Yale President Richard Levin will begin this morning’s work day a long way from central campus. But he is not at his temporary office in Betts House at the top of Prospect Street. He is in Texas lassoing in big money.
Levin and other top administrators have grown increasingly involved in recent months with fund raising, jetting from city to city to encourage donations as the University pushes forward with a major capital campaign, which Levin has said could eventually net as much as $1 billion. The campaign, which will not officially begin until 2006, currently is in the “quiet” phase, a time for officials to draw in large gifts from a select group of donors whose donations officials hope will account for a large portion of the campaign’s ultimate sum.
Levin said he plans to spend at least 55 days away from New Haven to raise funds during this academic year, at least 20 of which he will spend in New York. Last month, while Yale officials who had joined Levin in India returned home to New Haven, Levin jetted to Singapore for a few days of fund-raising work. He made a similar fund-raising pit-stop in London last week on the way back to New Haven from the World Economic Forum in Davos, Switzerland.
“I very much enjoy talking to people about Yale and what we are doing,” said Levin, who today will finish a two-day fund-raising swing through Texas. “It’s always gratifying because most of our donors are very supportive.”
The donors Yale officials are wining and dining in this so-called quiet phase of campaigning have been dubbed “principal prospects” by the development office, Acting Vice President for Development Joan O’Neill said. These individuals have donated to the University in the past, already know Levin and are believed to have the ability to individually give $5 million or more to the University, although they may not all necessarily do so, she said.
“We’re targeting those who we think that the relationship is at the point where a gift conversation is the right thing,” O’Neill said.
The capital campaign will fund several University projects, including residential college renovations and implementation of the 2003 Yale College academic review, Levin said.

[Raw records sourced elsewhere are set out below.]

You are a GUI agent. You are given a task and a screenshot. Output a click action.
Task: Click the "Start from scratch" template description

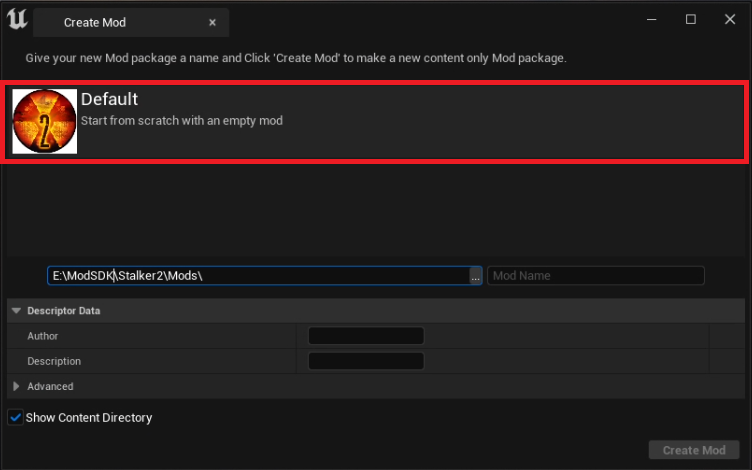(x=181, y=121)
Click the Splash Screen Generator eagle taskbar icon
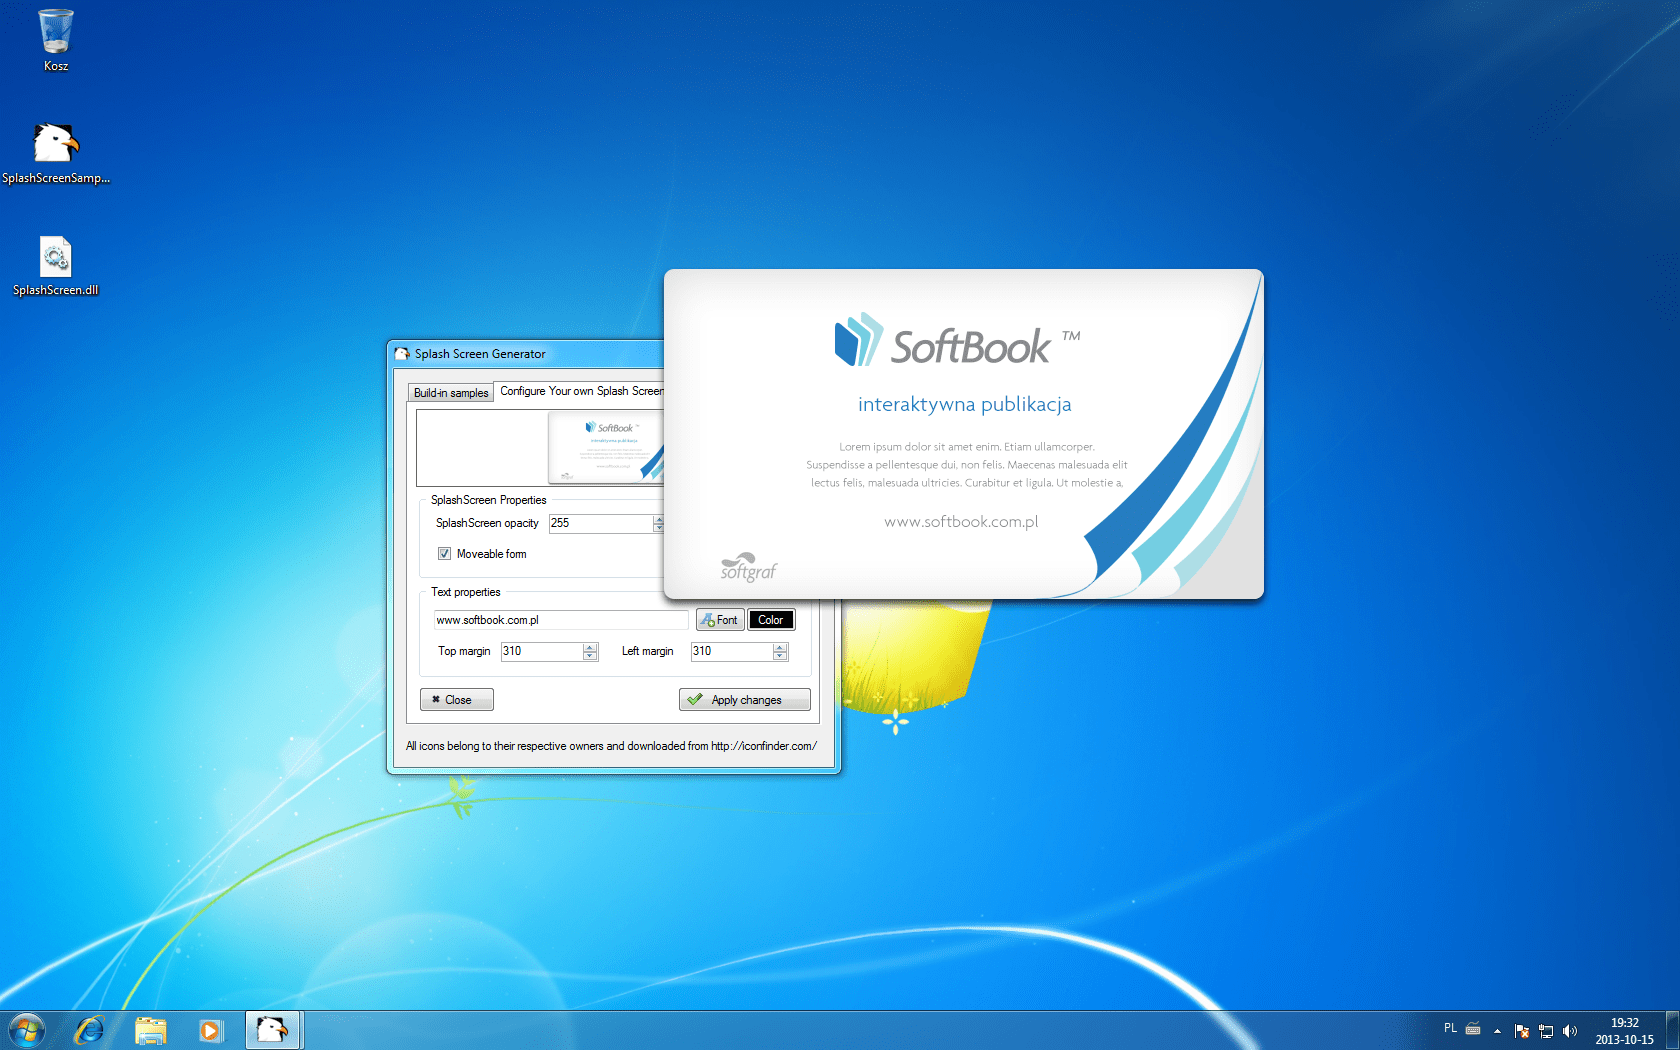Image resolution: width=1680 pixels, height=1050 pixels. (x=272, y=1029)
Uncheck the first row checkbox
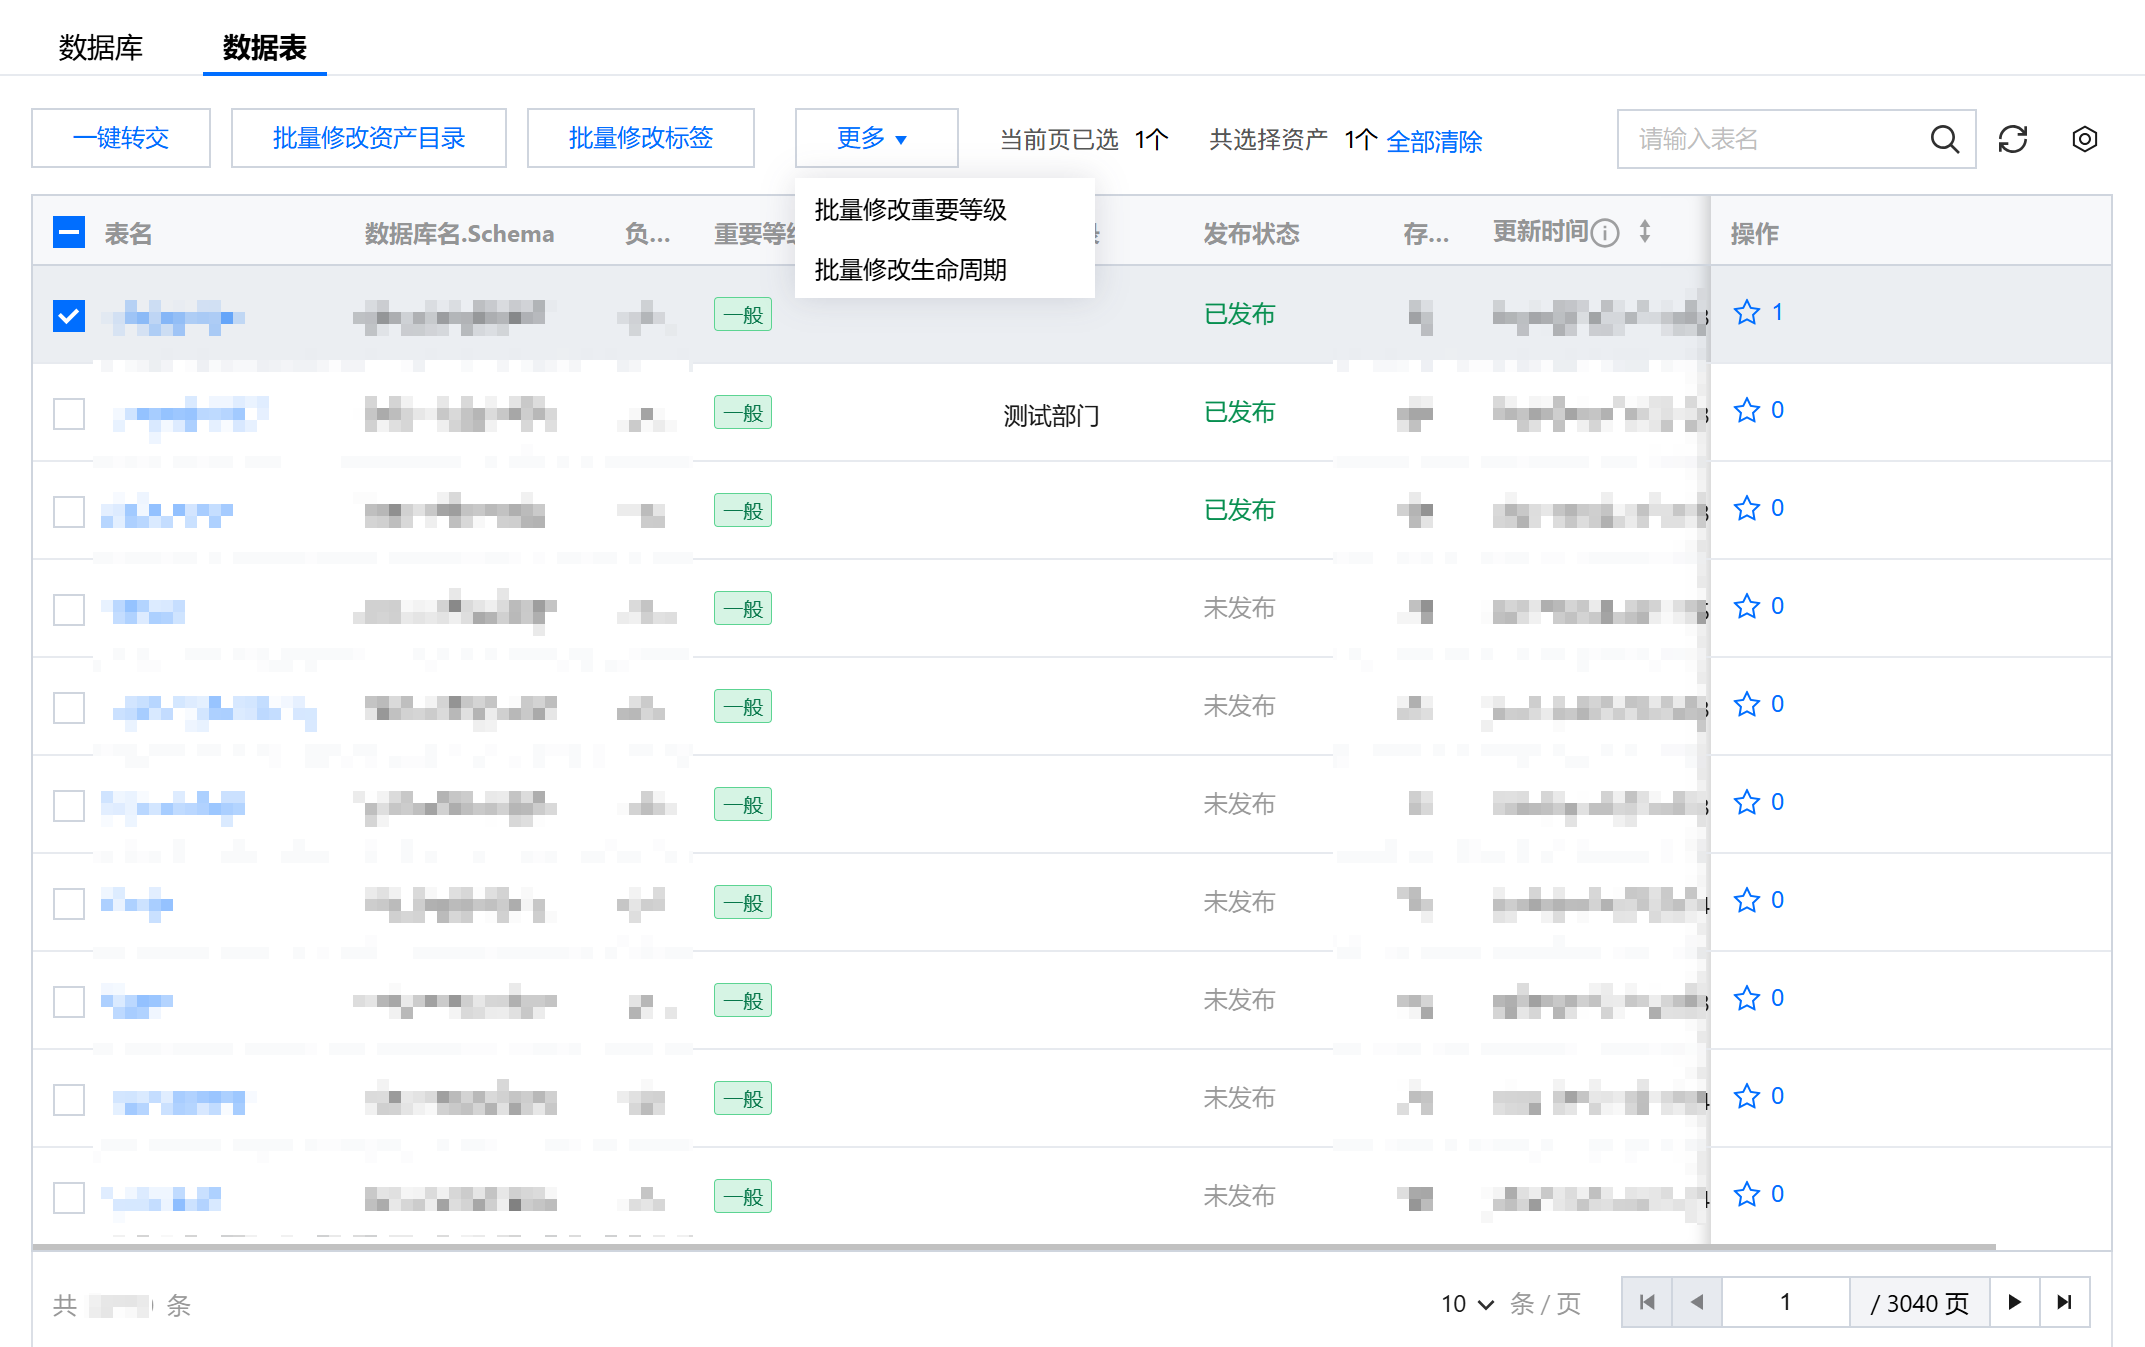The image size is (2145, 1347). coord(69,316)
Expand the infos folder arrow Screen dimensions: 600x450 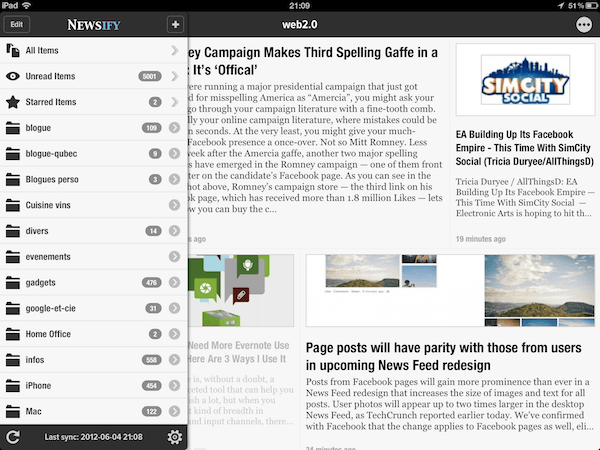click(x=175, y=359)
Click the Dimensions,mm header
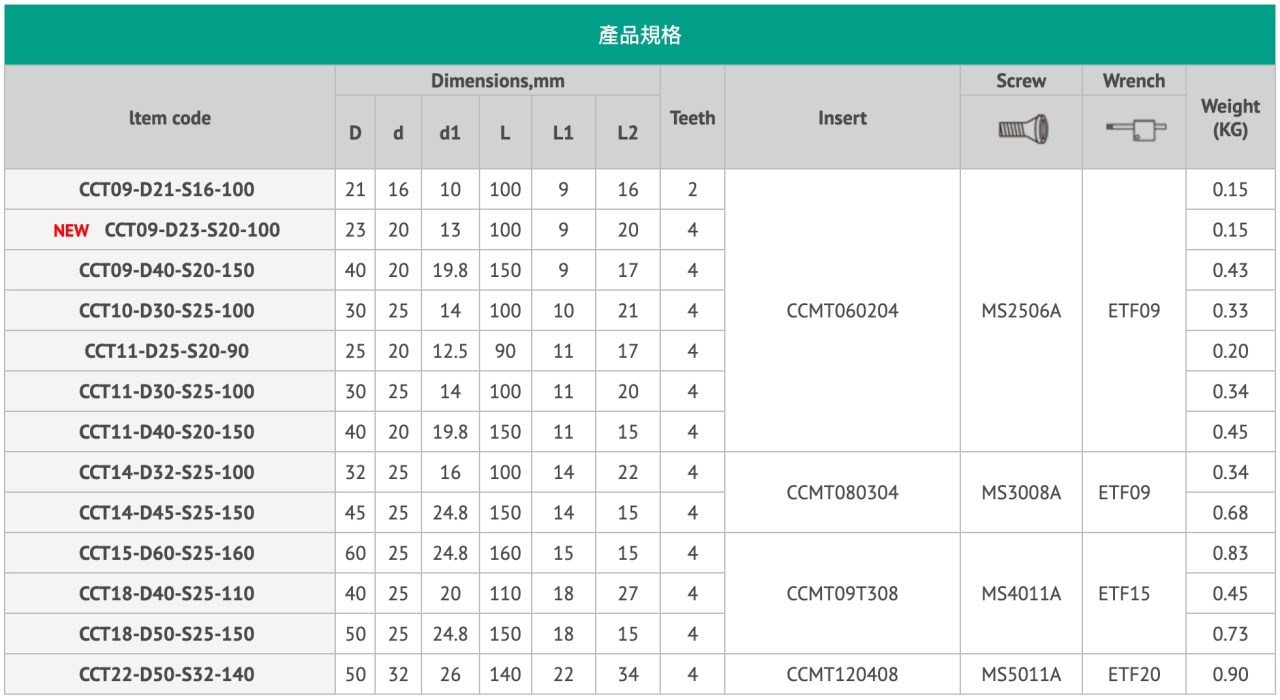 click(498, 81)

Yale officials do not have any specific fund-raising goals for the campaign at this point, but they are hoping to raise as much as possible to build momentum before officially launching the public aspect of the campaign in 2006.
Yale College Dean Peter Salovey said he has become more involved over the past couple of months with fund-raising efforts to support the 2003 academic review. While fund-raising does not take up a majority of Salovey’s time, it has become one of his job’s ongoing duties, he said. But when he visits with potential donors later this week, Salovey said that he will not feel like a salesman.
“I’m discussing something I very much believe in, and I don’t feel like I’m selling something,” he said. “Rather, I’m representing my goals for Yale College, and that makes it enjoyable.”
While Levin travels frequently to New York to raise funds, he has managed to keep a low profile in the city, confining his visits to select, targeted donors. Yale Club of New York City President Michael Hennessy said he thinks the campaign is progressing well because of Levin’s popularity with the city’s alumni.
“I imagine it’s going pretty well, just by the support he enjoys from the community,” Hennessy said.